At Pembroke, she majored in psychology. Unlike many of her classmates, she wasn’t overly concerned with marriage and family after graduation, and instead aspired to an MBA. She couldn’t find a program that accepted women. “There were almost no female role models in 1948,” she says.
Instead, she settled on a business certificate from Radcliffe. “Our classes were all taught by the Harvard Business School professors,” Godwin says, “but we were separated from the men, and at the end we received a certificate instead of a degree.”
When her father handed over control of Granite City, Phyllis had no management experience and was a single mom caring for two daughters. She says she wasn’t her dad’s first choice. He’d hoped to pass on the business to a son-in-law, but when that was no longer an option he had to “make do” with a daughter. It was then that Godwin enrolled in Suffolk University’s MBA program, whose classroom lessons she was soon applying at Granite City.

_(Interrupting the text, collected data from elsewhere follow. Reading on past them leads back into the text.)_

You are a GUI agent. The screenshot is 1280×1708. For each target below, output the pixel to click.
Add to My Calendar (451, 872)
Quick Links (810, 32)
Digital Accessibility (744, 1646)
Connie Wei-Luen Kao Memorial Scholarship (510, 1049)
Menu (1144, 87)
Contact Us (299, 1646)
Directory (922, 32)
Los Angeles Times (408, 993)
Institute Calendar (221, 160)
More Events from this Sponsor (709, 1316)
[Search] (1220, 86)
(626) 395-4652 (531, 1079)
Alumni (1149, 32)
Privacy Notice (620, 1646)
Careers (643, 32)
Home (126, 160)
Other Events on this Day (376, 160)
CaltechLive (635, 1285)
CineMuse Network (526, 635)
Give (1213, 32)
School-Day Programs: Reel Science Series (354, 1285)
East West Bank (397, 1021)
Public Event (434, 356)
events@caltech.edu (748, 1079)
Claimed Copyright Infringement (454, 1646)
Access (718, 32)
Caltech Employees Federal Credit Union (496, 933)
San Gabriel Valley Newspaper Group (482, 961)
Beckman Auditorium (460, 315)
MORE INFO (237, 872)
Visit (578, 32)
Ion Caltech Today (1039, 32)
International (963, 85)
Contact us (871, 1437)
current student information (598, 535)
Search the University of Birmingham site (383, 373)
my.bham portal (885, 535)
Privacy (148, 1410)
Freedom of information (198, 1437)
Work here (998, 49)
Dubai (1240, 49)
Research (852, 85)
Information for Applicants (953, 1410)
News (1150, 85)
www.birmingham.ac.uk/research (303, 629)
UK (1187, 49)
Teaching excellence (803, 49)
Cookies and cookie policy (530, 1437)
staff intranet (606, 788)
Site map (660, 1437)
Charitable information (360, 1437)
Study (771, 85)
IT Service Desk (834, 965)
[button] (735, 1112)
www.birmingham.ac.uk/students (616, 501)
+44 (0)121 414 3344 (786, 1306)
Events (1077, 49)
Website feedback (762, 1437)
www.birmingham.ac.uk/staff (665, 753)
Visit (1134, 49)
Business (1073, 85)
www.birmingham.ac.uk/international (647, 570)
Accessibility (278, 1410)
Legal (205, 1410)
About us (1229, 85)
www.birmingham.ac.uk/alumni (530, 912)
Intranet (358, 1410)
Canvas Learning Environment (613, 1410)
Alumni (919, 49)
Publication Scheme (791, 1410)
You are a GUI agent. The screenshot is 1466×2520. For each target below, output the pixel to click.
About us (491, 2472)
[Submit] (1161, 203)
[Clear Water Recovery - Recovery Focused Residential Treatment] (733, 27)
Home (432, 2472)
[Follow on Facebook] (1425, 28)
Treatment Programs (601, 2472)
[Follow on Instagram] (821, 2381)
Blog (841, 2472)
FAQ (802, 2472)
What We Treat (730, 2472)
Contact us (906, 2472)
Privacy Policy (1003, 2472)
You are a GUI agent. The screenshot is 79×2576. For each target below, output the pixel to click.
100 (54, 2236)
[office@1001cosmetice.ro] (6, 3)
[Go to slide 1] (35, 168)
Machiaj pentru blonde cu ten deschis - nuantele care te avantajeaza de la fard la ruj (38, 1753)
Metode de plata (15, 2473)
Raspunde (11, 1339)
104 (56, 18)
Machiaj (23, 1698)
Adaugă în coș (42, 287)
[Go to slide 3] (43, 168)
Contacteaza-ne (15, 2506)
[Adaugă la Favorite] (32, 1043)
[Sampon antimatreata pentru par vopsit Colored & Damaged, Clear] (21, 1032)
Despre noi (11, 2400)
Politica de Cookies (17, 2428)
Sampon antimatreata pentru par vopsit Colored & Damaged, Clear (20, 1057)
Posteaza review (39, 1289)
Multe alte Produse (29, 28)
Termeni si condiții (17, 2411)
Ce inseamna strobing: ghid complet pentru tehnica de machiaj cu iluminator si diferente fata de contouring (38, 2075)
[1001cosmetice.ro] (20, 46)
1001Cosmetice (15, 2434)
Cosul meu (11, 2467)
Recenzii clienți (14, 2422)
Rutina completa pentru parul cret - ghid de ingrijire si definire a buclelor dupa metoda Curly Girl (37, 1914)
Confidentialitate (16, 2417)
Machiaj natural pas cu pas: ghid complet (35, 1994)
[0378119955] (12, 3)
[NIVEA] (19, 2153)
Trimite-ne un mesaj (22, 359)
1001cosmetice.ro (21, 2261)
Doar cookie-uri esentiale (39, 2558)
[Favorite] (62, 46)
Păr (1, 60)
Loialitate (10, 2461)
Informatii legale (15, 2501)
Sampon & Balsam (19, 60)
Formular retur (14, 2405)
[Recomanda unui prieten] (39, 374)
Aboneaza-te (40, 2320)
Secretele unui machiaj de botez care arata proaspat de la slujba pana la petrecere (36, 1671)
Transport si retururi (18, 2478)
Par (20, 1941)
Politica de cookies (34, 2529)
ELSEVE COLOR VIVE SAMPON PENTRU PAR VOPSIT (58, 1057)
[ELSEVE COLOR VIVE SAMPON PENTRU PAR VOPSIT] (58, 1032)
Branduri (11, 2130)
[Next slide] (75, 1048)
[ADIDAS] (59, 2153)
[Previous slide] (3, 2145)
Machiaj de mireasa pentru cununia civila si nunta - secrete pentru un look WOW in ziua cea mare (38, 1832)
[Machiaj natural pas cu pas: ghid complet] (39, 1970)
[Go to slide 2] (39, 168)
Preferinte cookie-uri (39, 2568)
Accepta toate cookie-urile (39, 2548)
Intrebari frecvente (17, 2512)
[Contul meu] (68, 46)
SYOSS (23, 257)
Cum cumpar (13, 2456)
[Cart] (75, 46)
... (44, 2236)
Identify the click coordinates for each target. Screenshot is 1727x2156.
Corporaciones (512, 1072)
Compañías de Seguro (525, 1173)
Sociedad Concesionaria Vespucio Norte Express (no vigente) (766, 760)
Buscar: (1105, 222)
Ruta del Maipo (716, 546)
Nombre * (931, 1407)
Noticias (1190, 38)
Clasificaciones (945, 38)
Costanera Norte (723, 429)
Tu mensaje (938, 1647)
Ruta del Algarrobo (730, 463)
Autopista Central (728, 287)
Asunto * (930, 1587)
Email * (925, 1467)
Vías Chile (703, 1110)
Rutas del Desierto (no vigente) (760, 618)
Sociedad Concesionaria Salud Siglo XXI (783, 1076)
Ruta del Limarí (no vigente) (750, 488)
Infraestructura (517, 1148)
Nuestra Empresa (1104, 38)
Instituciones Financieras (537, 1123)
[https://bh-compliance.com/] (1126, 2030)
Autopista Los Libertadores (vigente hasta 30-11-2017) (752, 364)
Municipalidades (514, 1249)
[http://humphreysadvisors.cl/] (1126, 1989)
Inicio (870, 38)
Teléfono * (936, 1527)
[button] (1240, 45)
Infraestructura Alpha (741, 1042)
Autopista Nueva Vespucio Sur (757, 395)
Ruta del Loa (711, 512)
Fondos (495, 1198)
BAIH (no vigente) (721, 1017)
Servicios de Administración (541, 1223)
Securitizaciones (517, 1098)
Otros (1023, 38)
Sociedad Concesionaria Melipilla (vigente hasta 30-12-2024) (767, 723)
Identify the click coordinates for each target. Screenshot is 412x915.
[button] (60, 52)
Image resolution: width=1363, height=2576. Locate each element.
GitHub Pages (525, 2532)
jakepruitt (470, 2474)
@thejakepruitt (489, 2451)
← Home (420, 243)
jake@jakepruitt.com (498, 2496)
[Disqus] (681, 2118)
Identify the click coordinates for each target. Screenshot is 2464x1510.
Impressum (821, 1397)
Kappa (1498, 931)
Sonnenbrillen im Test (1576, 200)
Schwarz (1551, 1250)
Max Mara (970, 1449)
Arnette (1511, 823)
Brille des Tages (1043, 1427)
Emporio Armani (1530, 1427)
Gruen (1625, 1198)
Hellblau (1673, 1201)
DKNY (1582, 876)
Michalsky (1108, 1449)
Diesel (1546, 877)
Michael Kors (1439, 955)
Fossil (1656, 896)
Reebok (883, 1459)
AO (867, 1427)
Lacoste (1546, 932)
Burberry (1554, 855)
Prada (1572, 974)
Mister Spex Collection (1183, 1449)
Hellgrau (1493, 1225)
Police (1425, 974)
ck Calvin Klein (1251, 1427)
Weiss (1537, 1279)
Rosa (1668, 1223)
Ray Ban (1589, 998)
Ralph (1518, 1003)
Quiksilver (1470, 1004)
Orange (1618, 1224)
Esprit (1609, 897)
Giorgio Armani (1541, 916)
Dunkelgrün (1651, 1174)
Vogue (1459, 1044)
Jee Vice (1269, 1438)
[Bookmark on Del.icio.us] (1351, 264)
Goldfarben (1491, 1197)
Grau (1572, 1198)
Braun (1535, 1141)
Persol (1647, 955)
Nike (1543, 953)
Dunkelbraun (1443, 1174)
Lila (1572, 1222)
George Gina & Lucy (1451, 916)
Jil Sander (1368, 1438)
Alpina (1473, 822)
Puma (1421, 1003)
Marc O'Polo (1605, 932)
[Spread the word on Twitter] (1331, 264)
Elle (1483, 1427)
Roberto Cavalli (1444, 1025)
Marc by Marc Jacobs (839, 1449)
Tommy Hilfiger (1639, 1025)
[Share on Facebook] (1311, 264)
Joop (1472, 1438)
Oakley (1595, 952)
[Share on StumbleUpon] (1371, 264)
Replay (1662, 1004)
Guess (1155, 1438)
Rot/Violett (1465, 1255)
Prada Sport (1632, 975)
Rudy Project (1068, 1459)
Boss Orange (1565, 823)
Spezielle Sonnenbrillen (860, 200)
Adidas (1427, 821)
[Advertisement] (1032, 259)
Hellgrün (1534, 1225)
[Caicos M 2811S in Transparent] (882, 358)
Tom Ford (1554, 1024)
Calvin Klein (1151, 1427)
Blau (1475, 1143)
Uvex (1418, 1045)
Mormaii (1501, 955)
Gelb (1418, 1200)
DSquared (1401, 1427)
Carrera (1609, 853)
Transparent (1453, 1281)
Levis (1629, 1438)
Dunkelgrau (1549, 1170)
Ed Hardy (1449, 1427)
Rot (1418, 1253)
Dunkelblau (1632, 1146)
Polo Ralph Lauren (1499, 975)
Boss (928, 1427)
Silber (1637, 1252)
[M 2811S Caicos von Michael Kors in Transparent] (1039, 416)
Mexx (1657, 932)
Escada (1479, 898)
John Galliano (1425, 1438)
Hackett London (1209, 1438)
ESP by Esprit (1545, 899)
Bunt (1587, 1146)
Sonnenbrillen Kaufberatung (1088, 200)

Thinking about her own daughters and granddaughter, Godwin says she is heartened that “there are a lot more resources for women today.” Still, she sees this generation of women running into some of the same roadblocks, especially in the business world.
“The majority of women are still choosing the helping professions,” she says. “I think that many women who go into business become disenchanted by the sexism and greed they encounter. It’s still a boys’ club.”
What Godwin wants these women to know is that there are many opportunities for change in the private sector. Over the years, Godwin worked to get women on boards of directors and served as mentor to rising female entrepreneurs. “Sometimes there is nothing better than hearing ‘I have faith in you’ from someone,” Godwin says. “It can make a real difference. It did for me.”
Godwin is now preparing to hand the company over to the next generation, though she plans to remain its treasurer and clerk and to participate in strategic decisions. “I never wanted to retire. But I had to face reality,” she says. Her daughters are on the board of directors, and one of her sons-in-law is the chairman of the board.
Godwin recalls with pride what her father said to her many years ago: “If I had known you were going to love this business so much and be so good at it, I would have started us working together a long time ago.”